- _RECORDED DATA_:
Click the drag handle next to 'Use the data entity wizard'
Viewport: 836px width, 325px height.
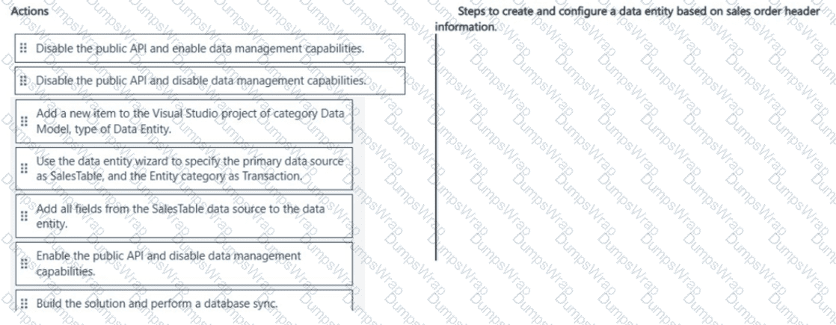pyautogui.click(x=23, y=168)
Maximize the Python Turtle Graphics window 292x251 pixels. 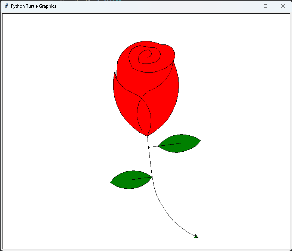(265, 6)
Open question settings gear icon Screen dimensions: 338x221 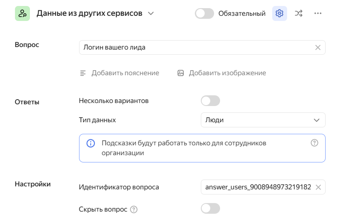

- _DIRECTION_:
From the listing above, copy out each line that contains the word "next".

- _RESPONSE TO THIS TASK_:
Click the drag handle next to 'Use the data entity wizard'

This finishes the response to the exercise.